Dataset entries
================

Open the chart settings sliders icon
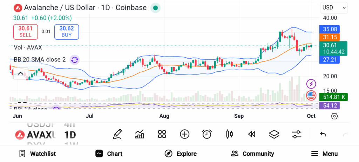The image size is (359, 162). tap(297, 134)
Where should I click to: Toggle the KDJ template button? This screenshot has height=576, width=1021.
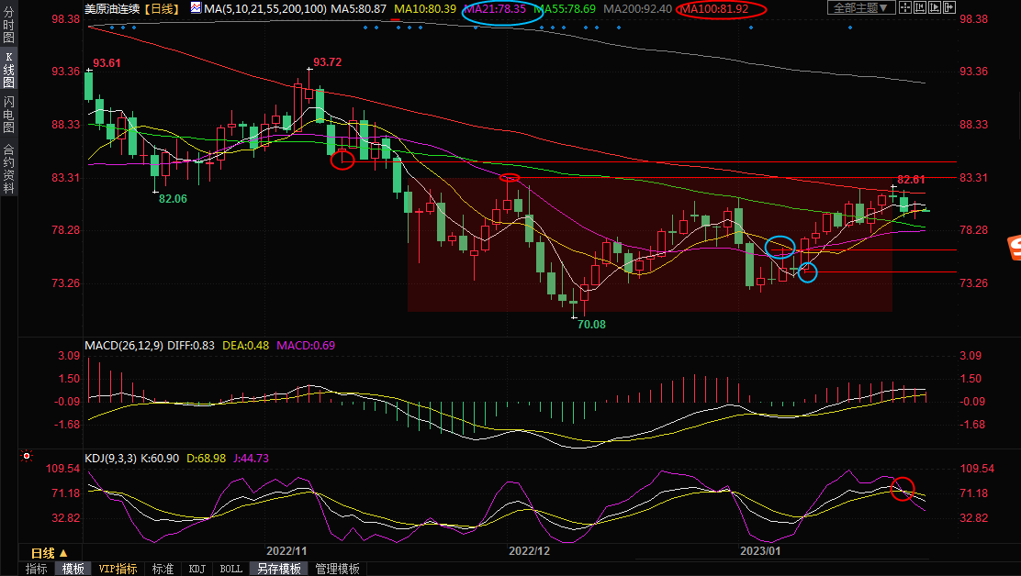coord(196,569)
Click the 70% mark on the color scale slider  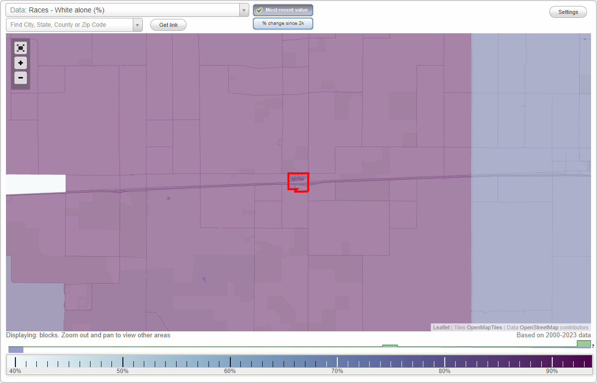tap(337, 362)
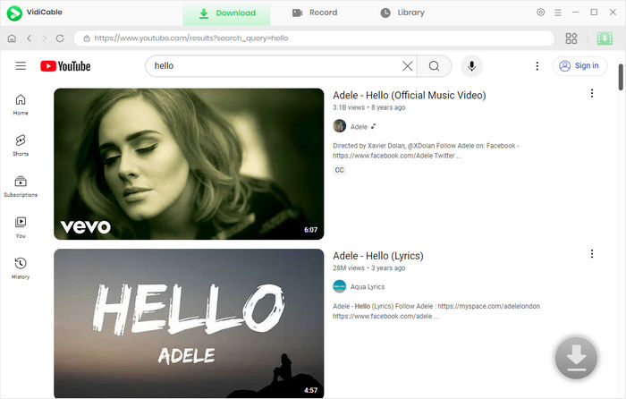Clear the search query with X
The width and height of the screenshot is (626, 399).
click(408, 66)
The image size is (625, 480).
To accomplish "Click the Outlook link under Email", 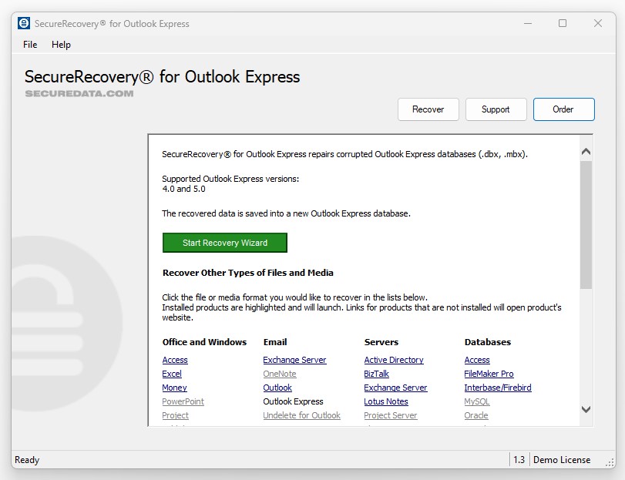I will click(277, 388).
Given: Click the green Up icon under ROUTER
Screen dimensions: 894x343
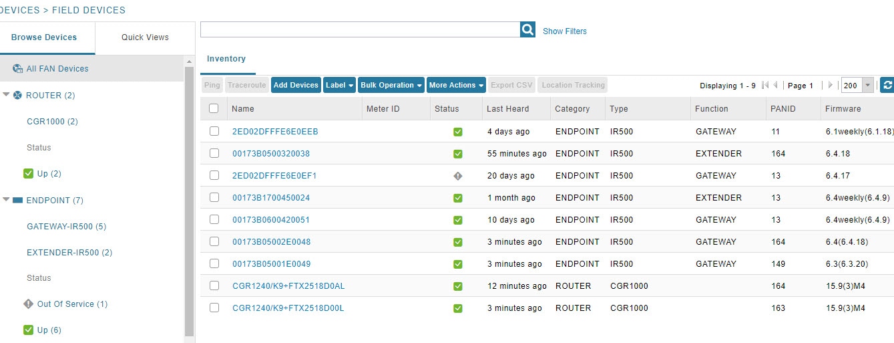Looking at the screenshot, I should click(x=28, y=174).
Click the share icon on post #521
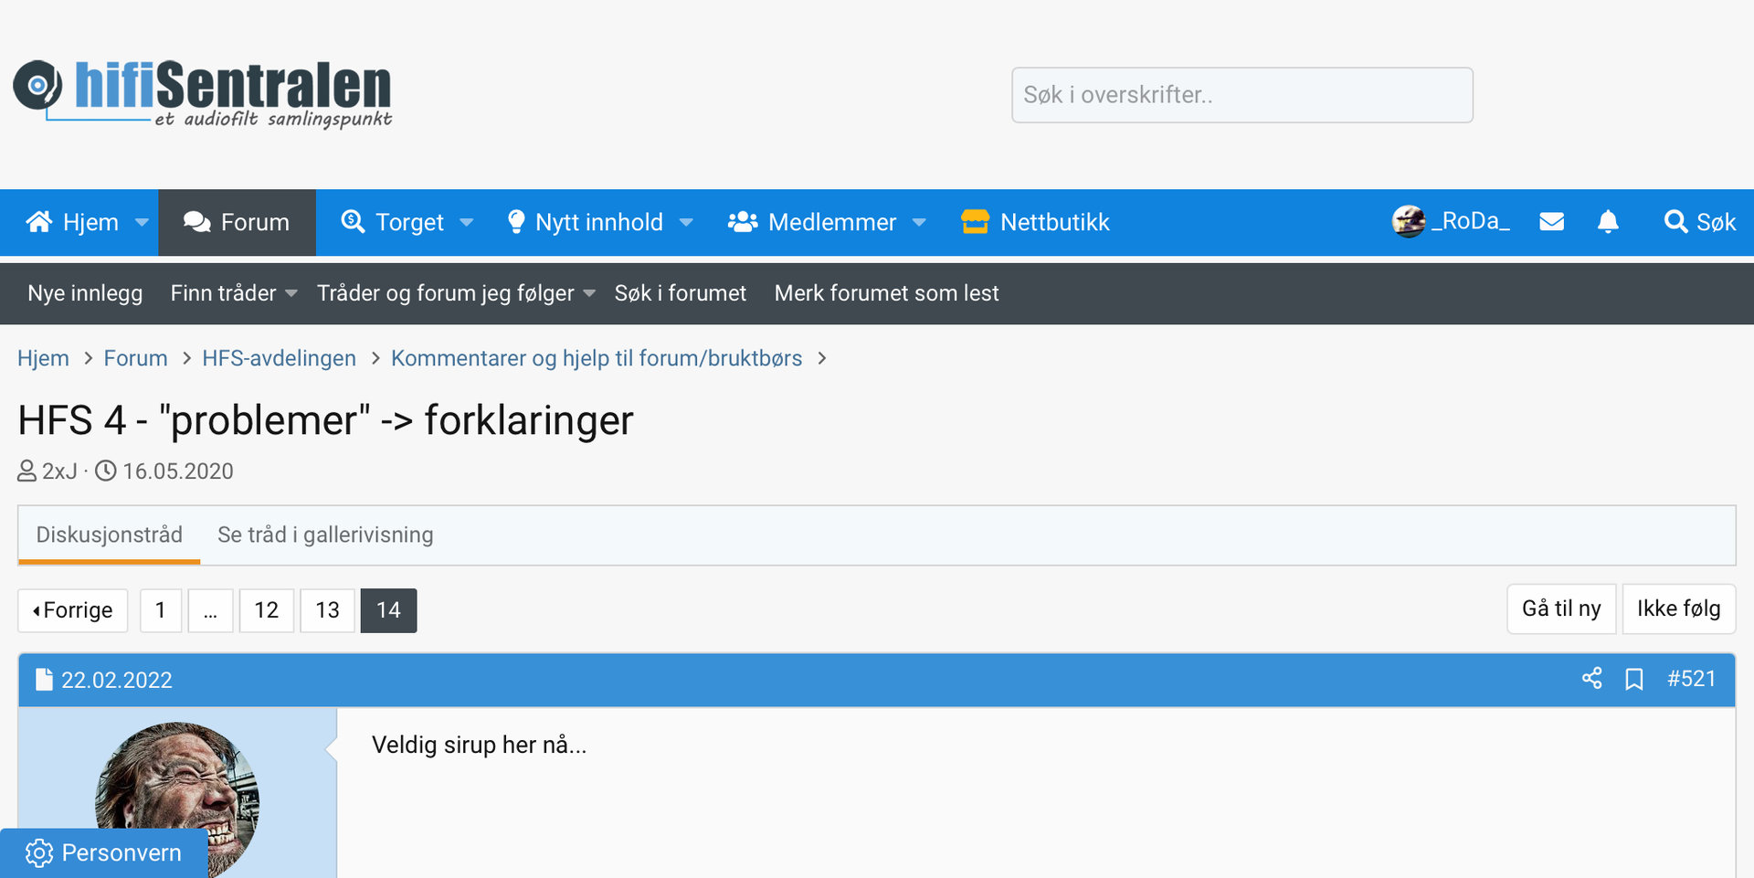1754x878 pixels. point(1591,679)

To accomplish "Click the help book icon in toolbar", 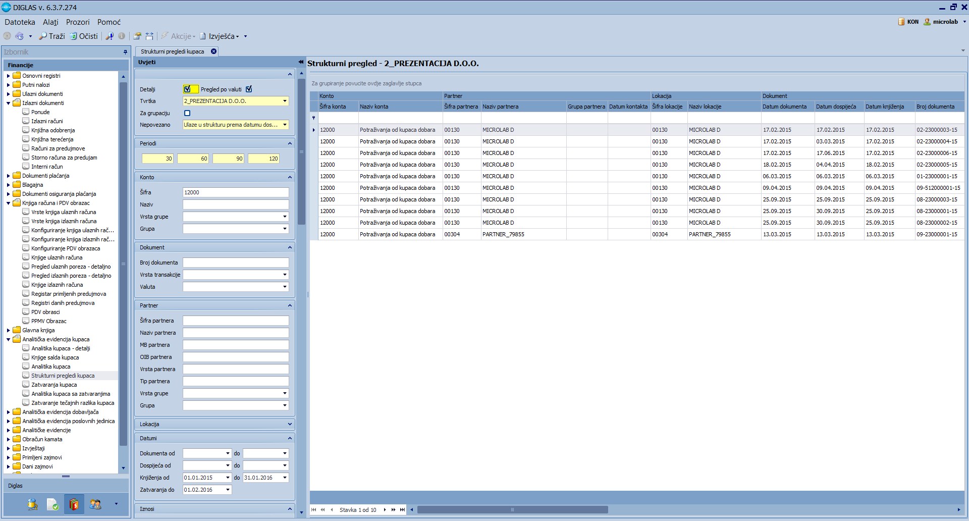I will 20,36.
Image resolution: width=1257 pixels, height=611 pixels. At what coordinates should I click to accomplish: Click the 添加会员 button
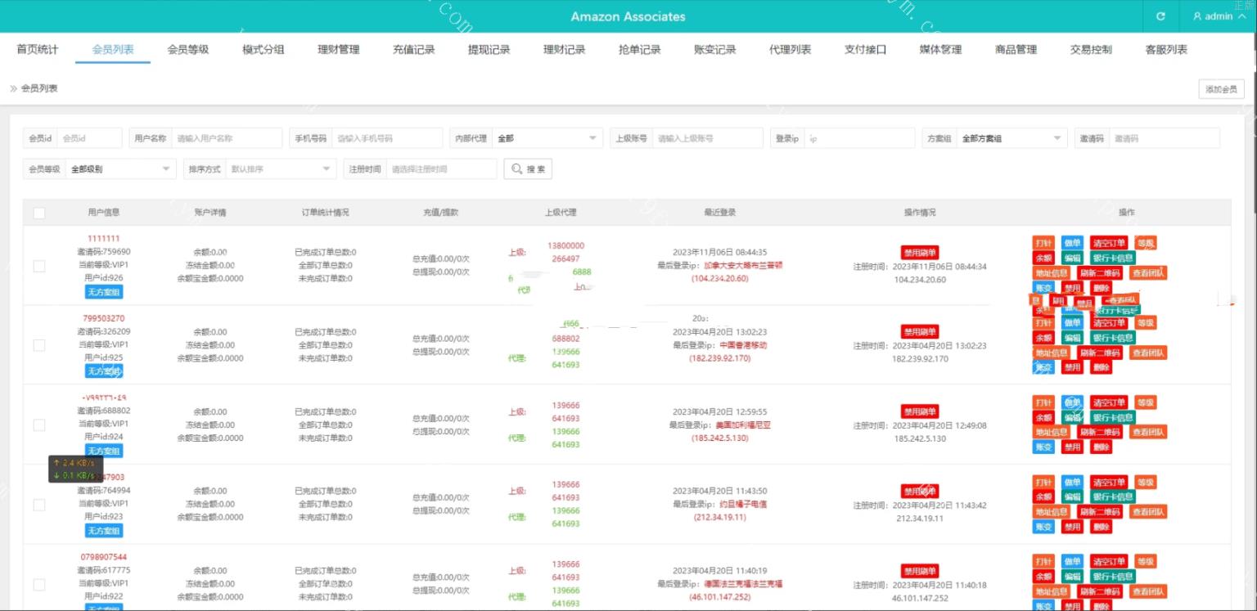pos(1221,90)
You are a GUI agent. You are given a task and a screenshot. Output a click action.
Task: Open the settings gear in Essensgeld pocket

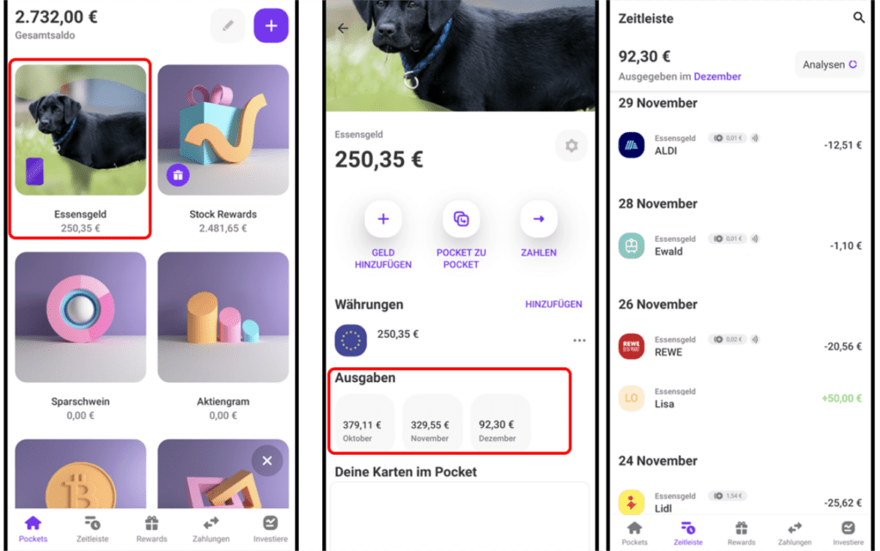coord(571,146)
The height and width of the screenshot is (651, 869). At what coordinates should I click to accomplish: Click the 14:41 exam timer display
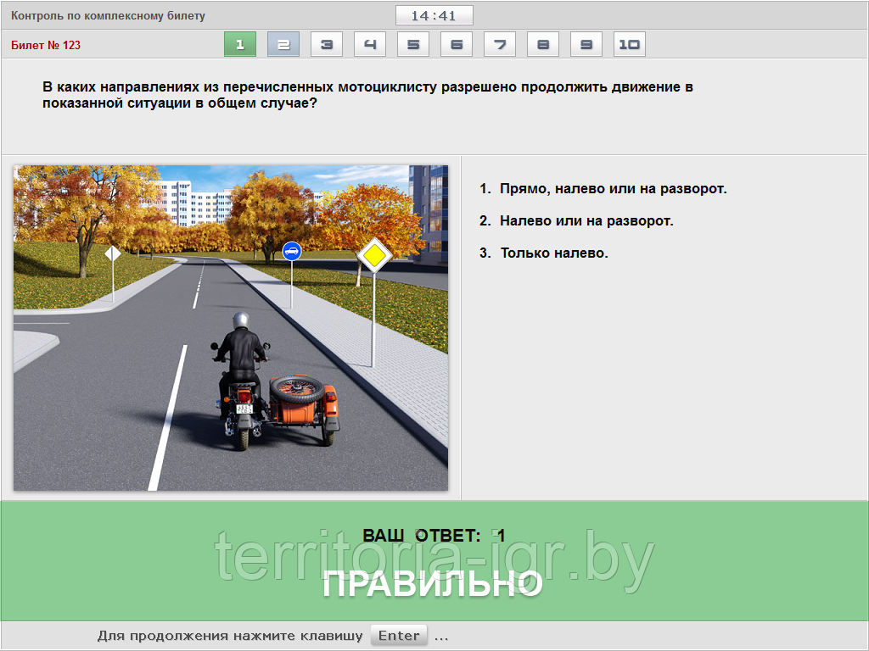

================

-- Work instructions --
Only the lines from the line with "Task: Open the" through the end of the entries above, copied exactly and with both ends included, belong in the response; the pictures do not.

-- Result for this task --
Task: Open the settings gear in Essensgeld pocket

coord(571,146)
The height and width of the screenshot is (651, 869). At what coordinates should I click to accomplish: Click the 14:41 exam timer display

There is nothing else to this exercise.